=== Фрагмент документа ===

Я ответил, что я иностранец и что моя судьба зависит не от приговора и срока, а от международной ситуации, что очень возможны такие ее изменения, которые не только принесут мне преждевременное освобождение, но и помогут оставить Советский Союз.
После оглашения приговора меня отвели в большую камеру, там около шестидесяти только что осужденных зэков ожидали отправки в лагеря. В основном это были иностранцы, но было и несколько высоких советских чиновников, представителей национальных меньшинств. Больше всех в камере было поляков и финнов. Среди поляков я встретил полковника Вацлава Коца, доктора Станислава Скшипека, экономиста и ассистента профессора Грабского во львовском университете, доцента виленского университета Яна Адамуса, ставшего позже профессором университета в Лодзи. Полковника Коца суд осудил на смертную казнь, замененную на десять лет лагерей. Ну а кроме того, были тут представители европейских и азиатских национальностей.
Всеобщий интерес вызывал японский шпион, считавший свою миссию в России святым делом и бывший оттого страшно гордым. Но администрация не делала в отношении его никакого исключения, относясь точно так же, как и ко мнимым шпионам, которых было предостаточно среди обитателей нашей камеры. Он же был уверен, что скоро будет обменен на советских шпионов, арестованных у него на родине. С этой стороны его перспективы были лучше наших.
Мой же интерес вызвал хорошо образованный немец, историк по специальности, знаток марксистских догм и член Центрального комитета Немецкой коммунистической партии. Он приехал несколько лет тому назад в Советский Союз, посланный руководством КП лечиться от туберкулеза, и почти все время провел в Крыму, в прекрасном санатории с хорошим уходом и лечением. После лечения он некоторое время преподавал в саратовском университете немцам Поволжья. После громких процессов над собственными руководителями партии Сталин перешел к репрессиям против иностранных коммунистов. Именно в это время этого немца и арестовали; он провел около года в каком-то лагере над Волгой и теперь ожидал выдачи гитлеровцам. Меня очень интересовала его судьба и собственные его мысли о ней. Он считал, что его родина после падения Польши, Франции и Норвегии окажется достаточно милостивой, чтобы простить своего блудного сына, одураченного марксизмом.
Не раз я потом вспоминал о нем. Его шансы выжить были равны нашим, его душевная ситуация — много хуже. Мы были солдатами сражавшейся армии, он — битый и пытанный собратьями по доктрине, теми, кому он доверил свое здоровье, лечиться к которым он приехал. Ученый-марксист всегда начинает анализировать ситуацию и перспективы ее развития; я спросил о его взглядах на нынешнее положение вещей. В моем понимании советский строй был тогда в очень любопытной стадии развития. Казалось, Сталин и его ближайшее окружение не только готовы были к политическому, но и к идеологическому союзу с Гитлером. Рядовые же члены партии, сколько я мог понять из бесед в московских тюрьмах, были очень недоверчиво настроены к гитлеровцам.

=== Исходные данные ===

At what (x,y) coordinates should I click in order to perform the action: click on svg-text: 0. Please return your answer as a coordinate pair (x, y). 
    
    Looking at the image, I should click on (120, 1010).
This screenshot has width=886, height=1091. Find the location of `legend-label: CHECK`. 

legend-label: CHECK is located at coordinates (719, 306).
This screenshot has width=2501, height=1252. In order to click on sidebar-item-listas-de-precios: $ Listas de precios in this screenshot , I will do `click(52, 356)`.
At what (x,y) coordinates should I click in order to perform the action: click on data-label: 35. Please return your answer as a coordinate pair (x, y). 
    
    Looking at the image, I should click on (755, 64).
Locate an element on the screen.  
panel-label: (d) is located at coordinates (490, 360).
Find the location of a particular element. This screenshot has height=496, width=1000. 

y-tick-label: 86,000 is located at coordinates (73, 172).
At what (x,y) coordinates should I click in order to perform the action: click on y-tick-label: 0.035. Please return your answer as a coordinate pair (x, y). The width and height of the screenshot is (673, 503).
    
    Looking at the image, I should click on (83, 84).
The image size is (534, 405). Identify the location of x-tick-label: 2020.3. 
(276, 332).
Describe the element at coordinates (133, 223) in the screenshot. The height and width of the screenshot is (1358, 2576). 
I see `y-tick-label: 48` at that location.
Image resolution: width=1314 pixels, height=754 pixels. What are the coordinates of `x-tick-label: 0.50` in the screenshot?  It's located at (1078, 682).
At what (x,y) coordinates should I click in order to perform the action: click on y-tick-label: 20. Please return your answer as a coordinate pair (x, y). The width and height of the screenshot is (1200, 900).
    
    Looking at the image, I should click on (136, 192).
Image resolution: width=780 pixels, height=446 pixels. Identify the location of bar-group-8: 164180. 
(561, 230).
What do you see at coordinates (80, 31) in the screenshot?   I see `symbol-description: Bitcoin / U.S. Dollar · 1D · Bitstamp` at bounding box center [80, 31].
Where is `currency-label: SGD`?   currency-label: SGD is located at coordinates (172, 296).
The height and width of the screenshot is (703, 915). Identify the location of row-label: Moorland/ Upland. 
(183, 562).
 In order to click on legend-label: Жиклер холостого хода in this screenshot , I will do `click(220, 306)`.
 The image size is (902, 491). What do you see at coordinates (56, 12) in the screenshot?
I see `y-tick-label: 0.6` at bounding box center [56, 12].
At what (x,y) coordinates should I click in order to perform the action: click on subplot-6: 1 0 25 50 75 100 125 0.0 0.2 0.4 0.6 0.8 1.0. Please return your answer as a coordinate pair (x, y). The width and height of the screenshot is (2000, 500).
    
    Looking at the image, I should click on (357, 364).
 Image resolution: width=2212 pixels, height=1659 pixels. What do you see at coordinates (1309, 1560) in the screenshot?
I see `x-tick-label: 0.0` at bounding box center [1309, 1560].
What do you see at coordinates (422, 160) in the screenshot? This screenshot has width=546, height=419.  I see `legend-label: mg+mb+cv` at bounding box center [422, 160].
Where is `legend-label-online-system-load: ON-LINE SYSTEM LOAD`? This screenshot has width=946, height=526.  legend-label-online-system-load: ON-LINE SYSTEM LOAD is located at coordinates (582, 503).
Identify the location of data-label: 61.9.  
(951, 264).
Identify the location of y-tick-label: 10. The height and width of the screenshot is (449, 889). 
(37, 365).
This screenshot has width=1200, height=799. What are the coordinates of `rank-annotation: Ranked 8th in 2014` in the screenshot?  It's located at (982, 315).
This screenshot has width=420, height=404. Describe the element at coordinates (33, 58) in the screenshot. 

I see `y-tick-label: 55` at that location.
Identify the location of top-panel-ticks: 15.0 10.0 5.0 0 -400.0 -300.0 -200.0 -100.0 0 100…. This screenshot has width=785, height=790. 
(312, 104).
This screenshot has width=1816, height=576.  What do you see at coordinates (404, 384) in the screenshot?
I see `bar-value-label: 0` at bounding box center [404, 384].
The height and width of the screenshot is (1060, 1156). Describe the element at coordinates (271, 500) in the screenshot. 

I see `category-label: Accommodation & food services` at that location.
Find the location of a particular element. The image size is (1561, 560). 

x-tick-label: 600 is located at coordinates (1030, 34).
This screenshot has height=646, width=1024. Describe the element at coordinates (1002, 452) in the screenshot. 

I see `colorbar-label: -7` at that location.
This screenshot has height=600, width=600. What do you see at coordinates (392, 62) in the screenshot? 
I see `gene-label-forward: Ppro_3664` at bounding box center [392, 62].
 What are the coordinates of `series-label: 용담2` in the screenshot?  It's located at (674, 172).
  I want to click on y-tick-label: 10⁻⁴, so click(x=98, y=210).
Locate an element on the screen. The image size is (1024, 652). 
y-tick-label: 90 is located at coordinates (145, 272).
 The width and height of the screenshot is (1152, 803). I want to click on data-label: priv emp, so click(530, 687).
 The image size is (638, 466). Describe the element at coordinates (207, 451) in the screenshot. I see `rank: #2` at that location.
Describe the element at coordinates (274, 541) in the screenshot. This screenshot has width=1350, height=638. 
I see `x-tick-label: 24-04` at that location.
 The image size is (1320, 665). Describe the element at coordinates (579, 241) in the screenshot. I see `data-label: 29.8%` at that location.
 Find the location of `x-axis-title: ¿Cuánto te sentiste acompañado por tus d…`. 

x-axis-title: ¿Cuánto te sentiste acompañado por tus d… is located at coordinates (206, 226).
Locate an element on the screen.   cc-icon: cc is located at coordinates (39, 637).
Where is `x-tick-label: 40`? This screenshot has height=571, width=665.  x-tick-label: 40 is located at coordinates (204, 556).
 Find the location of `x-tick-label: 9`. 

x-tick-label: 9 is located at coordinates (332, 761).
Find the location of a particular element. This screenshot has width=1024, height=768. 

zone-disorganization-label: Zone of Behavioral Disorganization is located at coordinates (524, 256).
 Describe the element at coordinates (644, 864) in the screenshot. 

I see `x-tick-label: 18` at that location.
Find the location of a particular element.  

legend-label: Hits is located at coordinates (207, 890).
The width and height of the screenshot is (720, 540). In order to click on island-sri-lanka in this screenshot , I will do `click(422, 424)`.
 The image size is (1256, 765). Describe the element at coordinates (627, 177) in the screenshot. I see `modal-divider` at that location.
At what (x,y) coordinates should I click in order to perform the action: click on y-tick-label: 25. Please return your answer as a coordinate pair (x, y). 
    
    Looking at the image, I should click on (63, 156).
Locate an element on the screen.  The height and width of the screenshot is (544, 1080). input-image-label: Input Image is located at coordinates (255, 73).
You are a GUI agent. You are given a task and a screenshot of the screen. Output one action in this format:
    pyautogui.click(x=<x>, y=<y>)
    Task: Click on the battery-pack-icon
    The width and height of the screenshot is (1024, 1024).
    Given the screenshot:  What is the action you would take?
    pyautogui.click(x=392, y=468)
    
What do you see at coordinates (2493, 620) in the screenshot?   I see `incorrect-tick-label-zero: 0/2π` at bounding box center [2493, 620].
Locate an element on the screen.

===

Цель задания: Проверьте, соответствуют ли фрагменту о камере осужденных три утверждения. 1. Полковника Коца приговорили к смертной казни, которую заменили десятью годами лагерей. 2. Немецкого историка арестовали сразу по приезде в Советский Союз. 3. Администрация обращалась с японским шпионом иначе, чем с прочими обитателями камеры. Для каждого утверждения укажите «да» или «нет» и дословно процитируйте решающие слова фрагмента.

Результат выполнения:
1. Да: «Полковника Коца суд осудил на смертную казнь, замененную на десять лет лагерей».
2. Нет: «После лечения он некоторое время преподавал в саратовском университете немцам Поволжья».
3. Нет: «Но администрация не делала в отношении его никакого исключения».